[EXTRACTED INFORMATION — start]

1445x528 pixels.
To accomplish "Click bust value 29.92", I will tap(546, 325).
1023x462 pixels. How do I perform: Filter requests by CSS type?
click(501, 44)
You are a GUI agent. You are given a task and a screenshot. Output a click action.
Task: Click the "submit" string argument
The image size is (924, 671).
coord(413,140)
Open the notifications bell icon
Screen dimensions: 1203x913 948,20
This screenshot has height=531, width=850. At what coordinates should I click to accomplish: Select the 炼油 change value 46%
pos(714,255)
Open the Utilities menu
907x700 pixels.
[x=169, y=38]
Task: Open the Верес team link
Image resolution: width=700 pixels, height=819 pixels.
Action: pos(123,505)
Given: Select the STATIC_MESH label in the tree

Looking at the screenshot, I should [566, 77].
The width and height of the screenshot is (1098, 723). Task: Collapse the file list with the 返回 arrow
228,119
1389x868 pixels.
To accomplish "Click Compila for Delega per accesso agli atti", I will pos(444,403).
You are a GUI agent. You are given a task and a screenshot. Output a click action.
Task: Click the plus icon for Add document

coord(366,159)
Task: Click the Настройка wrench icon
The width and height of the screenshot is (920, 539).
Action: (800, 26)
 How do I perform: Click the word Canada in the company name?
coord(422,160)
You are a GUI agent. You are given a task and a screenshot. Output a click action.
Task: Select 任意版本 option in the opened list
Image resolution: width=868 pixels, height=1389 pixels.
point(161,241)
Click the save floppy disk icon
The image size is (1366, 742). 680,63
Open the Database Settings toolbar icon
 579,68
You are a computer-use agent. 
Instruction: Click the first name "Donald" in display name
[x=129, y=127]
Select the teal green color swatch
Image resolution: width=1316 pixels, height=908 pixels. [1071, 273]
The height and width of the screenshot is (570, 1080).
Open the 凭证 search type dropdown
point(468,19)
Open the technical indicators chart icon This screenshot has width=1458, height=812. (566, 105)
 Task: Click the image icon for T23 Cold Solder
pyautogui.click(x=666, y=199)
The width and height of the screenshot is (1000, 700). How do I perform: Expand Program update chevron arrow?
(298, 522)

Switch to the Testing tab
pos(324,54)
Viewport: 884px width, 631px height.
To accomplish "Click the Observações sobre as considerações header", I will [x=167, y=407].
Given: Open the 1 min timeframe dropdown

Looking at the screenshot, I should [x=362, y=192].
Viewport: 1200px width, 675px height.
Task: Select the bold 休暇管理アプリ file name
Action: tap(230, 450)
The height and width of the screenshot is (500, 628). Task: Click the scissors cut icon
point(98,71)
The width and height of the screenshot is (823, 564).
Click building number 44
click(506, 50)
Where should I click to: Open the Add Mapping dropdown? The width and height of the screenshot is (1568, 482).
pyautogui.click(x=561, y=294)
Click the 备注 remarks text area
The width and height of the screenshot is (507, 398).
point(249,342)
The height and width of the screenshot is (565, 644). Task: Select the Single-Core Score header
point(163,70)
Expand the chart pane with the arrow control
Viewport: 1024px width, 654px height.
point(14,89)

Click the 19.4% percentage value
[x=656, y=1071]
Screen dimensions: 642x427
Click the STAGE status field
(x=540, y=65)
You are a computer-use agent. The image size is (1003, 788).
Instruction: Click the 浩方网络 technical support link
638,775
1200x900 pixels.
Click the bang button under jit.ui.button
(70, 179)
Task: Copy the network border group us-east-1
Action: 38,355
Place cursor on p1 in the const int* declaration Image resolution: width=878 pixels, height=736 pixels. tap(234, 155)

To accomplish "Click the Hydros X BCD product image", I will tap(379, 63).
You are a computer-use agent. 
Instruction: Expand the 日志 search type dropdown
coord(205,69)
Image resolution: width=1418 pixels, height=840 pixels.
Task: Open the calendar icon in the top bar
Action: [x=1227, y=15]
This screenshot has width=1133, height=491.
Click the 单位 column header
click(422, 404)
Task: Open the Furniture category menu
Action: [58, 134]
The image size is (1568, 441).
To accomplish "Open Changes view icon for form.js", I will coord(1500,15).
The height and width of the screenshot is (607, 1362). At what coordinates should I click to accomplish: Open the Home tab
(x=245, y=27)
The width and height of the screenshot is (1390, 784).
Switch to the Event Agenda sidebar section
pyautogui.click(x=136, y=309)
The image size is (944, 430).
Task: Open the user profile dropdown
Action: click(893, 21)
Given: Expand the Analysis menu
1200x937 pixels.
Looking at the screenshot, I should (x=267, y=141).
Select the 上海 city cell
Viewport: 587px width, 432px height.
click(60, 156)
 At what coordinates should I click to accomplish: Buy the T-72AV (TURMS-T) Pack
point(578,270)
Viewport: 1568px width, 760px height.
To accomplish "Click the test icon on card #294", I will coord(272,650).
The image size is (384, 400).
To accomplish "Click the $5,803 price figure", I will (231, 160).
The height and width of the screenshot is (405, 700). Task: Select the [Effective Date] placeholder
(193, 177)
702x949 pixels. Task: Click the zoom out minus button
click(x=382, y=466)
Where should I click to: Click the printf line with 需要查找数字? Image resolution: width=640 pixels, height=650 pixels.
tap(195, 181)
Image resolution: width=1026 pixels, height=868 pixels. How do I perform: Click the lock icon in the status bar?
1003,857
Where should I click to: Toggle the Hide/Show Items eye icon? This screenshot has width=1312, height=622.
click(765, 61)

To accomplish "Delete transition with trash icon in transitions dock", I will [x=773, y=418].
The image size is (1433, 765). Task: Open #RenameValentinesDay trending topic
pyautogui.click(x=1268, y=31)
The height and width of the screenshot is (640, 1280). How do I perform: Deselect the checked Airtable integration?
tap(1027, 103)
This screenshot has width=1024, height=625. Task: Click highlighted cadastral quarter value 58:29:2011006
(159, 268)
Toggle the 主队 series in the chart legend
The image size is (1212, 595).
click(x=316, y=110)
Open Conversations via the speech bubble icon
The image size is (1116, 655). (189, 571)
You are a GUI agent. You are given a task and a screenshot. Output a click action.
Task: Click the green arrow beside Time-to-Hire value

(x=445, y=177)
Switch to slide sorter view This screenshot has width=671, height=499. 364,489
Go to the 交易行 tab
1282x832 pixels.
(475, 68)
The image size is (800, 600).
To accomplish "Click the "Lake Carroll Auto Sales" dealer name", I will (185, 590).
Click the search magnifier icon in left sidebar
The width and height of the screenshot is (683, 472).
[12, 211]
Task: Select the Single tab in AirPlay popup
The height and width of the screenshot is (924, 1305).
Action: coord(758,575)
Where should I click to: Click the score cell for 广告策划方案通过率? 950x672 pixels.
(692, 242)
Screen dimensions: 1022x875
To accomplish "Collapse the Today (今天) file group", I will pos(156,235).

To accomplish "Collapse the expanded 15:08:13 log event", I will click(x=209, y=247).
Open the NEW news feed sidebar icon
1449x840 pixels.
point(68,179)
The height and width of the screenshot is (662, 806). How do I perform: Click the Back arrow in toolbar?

[EXTRACTED INFORMATION — finish]

Output each line of the data exactly as it stands above.

== RESPONSE FOR THIS EXERCISE ==
1445x528 pixels.
To accomplish "Click bust value 29.92", I will tap(546, 325).
1023x462 pixels. How do I perform: Filter requests by CSS type?
click(501, 44)
You are a GUI agent. You are given a task and a screenshot. Output a click action.
Task: Click the "submit" string argument
The image size is (924, 671).
coord(413,140)
Open the notifications bell icon
Screen dimensions: 1203x913 948,20
This screenshot has height=531, width=850. At what coordinates should I click to accomplish: Select the 炼油 change value 46%
pos(714,255)
Open the Utilities menu
907x700 pixels.
[x=169, y=38]
Task: Open the Верес team link
Image resolution: width=700 pixels, height=819 pixels.
Action: pos(123,505)
Given: Select the STATIC_MESH label in the tree

Looking at the screenshot, I should [566, 77].
The width and height of the screenshot is (1098, 723). Task: Collapse the file list with the 返回 arrow
228,119
1389x868 pixels.
To accomplish "Click Compila for Delega per accesso agli atti", I will pos(444,403).
You are a GUI agent. You are given a task and a screenshot. Output a click action.
Task: Click the plus icon for Add document

coord(366,159)
Task: Click the Настройка wrench icon
The width and height of the screenshot is (920, 539).
Action: (800, 26)
 How do I perform: Click the word Canada in the company name?
coord(422,160)
You are a GUI agent. You are given a task and a screenshot. Output a click action.
Task: Select 任意版本 option in the opened list
Image resolution: width=868 pixels, height=1389 pixels.
point(161,241)
Click the save floppy disk icon
The image size is (1366, 742). 680,63
Open the Database Settings toolbar icon
 579,68
You are a computer-use agent. 
Instruction: Click the first name "Donald" in display name
[x=129, y=127]
Select the teal green color swatch
Image resolution: width=1316 pixels, height=908 pixels. [1071, 273]
The height and width of the screenshot is (570, 1080).
Open the 凭证 search type dropdown
point(468,19)
Open the technical indicators chart icon This screenshot has width=1458, height=812. (566, 105)
 Task: Click the image icon for T23 Cold Solder
pyautogui.click(x=666, y=199)
The width and height of the screenshot is (1000, 700). How do I perform: Expand Program update chevron arrow?
(298, 522)

Switch to the Testing tab
pos(324,54)
Viewport: 884px width, 631px height.
To accomplish "Click the Observações sobre as considerações header", I will [x=167, y=407].
Given: Open the 1 min timeframe dropdown

Looking at the screenshot, I should [x=362, y=192].
Viewport: 1200px width, 675px height.
Task: Select the bold 休暇管理アプリ file name
Action: tap(230, 450)
The height and width of the screenshot is (500, 628). Task: Click the scissors cut icon
point(98,71)
The width and height of the screenshot is (823, 564).
Click building number 44
click(506, 50)
Where should I click to: Open the Add Mapping dropdown? The width and height of the screenshot is (1568, 482).
pyautogui.click(x=561, y=294)
Click the 备注 remarks text area
The width and height of the screenshot is (507, 398).
point(249,342)
The height and width of the screenshot is (565, 644). Task: Select the Single-Core Score header
point(163,70)
Expand the chart pane with the arrow control
Viewport: 1024px width, 654px height.
point(14,89)

Click the 19.4% percentage value
[x=656, y=1071]
Screen dimensions: 642x427
Click the STAGE status field
(x=540, y=65)
You are a computer-use agent. The image size is (1003, 788).
Instruction: Click the 浩方网络 technical support link
638,775
1200x900 pixels.
Click the bang button under jit.ui.button
(70, 179)
Task: Copy the network border group us-east-1
Action: 38,355
Place cursor on p1 in the const int* declaration Image resolution: width=878 pixels, height=736 pixels. tap(234, 155)

To accomplish "Click the Hydros X BCD product image", I will tap(379, 63).
You are a computer-use agent. 
Instruction: Expand the 日志 search type dropdown
coord(205,69)
Image resolution: width=1418 pixels, height=840 pixels.
Task: Open the calendar icon in the top bar
Action: [x=1227, y=15]
This screenshot has width=1133, height=491.
Click the 单位 column header
click(422, 404)
Task: Open the Furniture category menu
Action: [58, 134]
The image size is (1568, 441).
To accomplish "Open Changes view icon for form.js", I will coord(1500,15).
The height and width of the screenshot is (607, 1362). At what coordinates should I click to accomplish: Open the Home tab
(x=245, y=27)
The width and height of the screenshot is (1390, 784).
Switch to the Event Agenda sidebar section
pyautogui.click(x=136, y=309)
The image size is (944, 430).
Task: Open the user profile dropdown
Action: click(893, 21)
Given: Expand the Analysis menu
1200x937 pixels.
Looking at the screenshot, I should (x=267, y=141).
Select the 上海 city cell
Viewport: 587px width, 432px height.
click(60, 156)
 At what coordinates should I click to accomplish: Buy the T-72AV (TURMS-T) Pack
point(578,270)
Viewport: 1568px width, 760px height.
To accomplish "Click the test icon on card #294", I will coord(272,650).
The image size is (384, 400).
To accomplish "Click the $5,803 price figure", I will (231, 160).
The height and width of the screenshot is (405, 700). Task: Select the [Effective Date] placeholder
(193, 177)
702x949 pixels. Task: Click the zoom out minus button
click(x=382, y=466)
Where should I click to: Click the printf line with 需要查找数字? Image resolution: width=640 pixels, height=650 pixels.
tap(195, 181)
Image resolution: width=1026 pixels, height=868 pixels. How do I perform: Click the lock icon in the status bar?
1003,857
Where should I click to: Toggle the Hide/Show Items eye icon? This screenshot has width=1312, height=622.
click(765, 61)

To accomplish "Delete transition with trash icon in transitions dock", I will [x=773, y=418].
The image size is (1433, 765). Task: Open #RenameValentinesDay trending topic
pyautogui.click(x=1268, y=31)
The height and width of the screenshot is (640, 1280). How do I perform: Deselect the checked Airtable integration?
tap(1027, 103)
This screenshot has width=1024, height=625. Task: Click highlighted cadastral quarter value 58:29:2011006
(159, 268)
Toggle the 主队 series in the chart legend
The image size is (1212, 595).
click(x=316, y=110)
Open Conversations via the speech bubble icon
The image size is (1116, 655). (189, 571)
You are a GUI agent. You are given a task and a screenshot. Output a click action.
Task: Click the green arrow beside Time-to-Hire value

(x=445, y=177)
Switch to slide sorter view This screenshot has width=671, height=499. 364,489
Go to the 交易行 tab
1282x832 pixels.
(475, 68)
The image size is (800, 600).
To accomplish "Click the "Lake Carroll Auto Sales" dealer name", I will (185, 590).
Click the search magnifier icon in left sidebar
The width and height of the screenshot is (683, 472).
[12, 211]
Task: Select the Single tab in AirPlay popup
The height and width of the screenshot is (924, 1305).
Action: coord(758,575)
Where should I click to: Click the score cell for 广告策划方案通过率? 950x672 pixels.
(692, 242)
Screen dimensions: 1022x875
To accomplish "Collapse the Today (今天) file group", I will pos(156,235).

To accomplish "Collapse the expanded 15:08:13 log event", I will click(x=209, y=247).
Open the NEW news feed sidebar icon
1449x840 pixels.
point(68,179)
The height and width of the screenshot is (662, 806). How do I perform: Click the Back arrow in toolbar?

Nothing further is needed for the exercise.